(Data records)
########################################

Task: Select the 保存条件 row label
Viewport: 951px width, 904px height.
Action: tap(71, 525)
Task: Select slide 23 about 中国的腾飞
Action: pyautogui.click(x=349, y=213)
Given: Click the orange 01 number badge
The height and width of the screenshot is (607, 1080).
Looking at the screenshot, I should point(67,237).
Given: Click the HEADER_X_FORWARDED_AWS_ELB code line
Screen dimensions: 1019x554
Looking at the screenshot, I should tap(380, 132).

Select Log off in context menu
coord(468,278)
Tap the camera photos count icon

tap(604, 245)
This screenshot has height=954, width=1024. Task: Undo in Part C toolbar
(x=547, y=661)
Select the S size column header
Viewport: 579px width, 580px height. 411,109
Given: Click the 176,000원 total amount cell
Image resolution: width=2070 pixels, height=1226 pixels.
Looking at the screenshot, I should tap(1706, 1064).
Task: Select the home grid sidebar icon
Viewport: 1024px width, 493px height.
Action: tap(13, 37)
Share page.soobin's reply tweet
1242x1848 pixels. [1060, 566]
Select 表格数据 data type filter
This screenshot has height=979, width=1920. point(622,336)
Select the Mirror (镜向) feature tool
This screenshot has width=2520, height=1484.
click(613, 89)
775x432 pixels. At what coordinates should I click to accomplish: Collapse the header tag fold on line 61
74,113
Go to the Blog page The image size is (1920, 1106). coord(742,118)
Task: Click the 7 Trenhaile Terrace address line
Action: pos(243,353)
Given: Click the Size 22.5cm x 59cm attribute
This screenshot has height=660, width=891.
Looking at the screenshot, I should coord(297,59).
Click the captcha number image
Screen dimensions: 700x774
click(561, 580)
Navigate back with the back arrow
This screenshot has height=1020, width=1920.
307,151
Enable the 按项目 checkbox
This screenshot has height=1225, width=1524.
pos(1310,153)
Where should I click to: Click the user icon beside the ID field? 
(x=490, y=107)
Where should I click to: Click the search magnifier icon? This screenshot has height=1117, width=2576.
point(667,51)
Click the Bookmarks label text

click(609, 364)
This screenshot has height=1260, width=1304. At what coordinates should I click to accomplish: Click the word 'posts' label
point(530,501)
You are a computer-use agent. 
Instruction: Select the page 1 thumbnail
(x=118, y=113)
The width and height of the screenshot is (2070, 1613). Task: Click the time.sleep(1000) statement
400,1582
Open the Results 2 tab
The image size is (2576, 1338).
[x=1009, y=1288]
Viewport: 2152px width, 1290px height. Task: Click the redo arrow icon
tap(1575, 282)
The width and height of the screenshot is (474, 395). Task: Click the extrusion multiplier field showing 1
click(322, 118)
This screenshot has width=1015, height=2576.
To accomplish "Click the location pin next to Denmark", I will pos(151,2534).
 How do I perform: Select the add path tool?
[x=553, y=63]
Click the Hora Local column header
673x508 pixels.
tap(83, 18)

########################################

*What the exercise asks*: Arrange the items from the line containing "How do I perform: Select the add path tool?" through the end of the items, inclusive, as a Markdown table with the columns Row and Line. Leave out any blank lines.

*Worked solution*:
| Row | Line |
|---|---|
| 1 |  How do I perform: Select the add path tool? |
| 2 | [x=553, y=63] |
| 3 | Click the Hora Local column header |
| 4 | 673x508 pixels. |
| 5 | tap(83, 18) |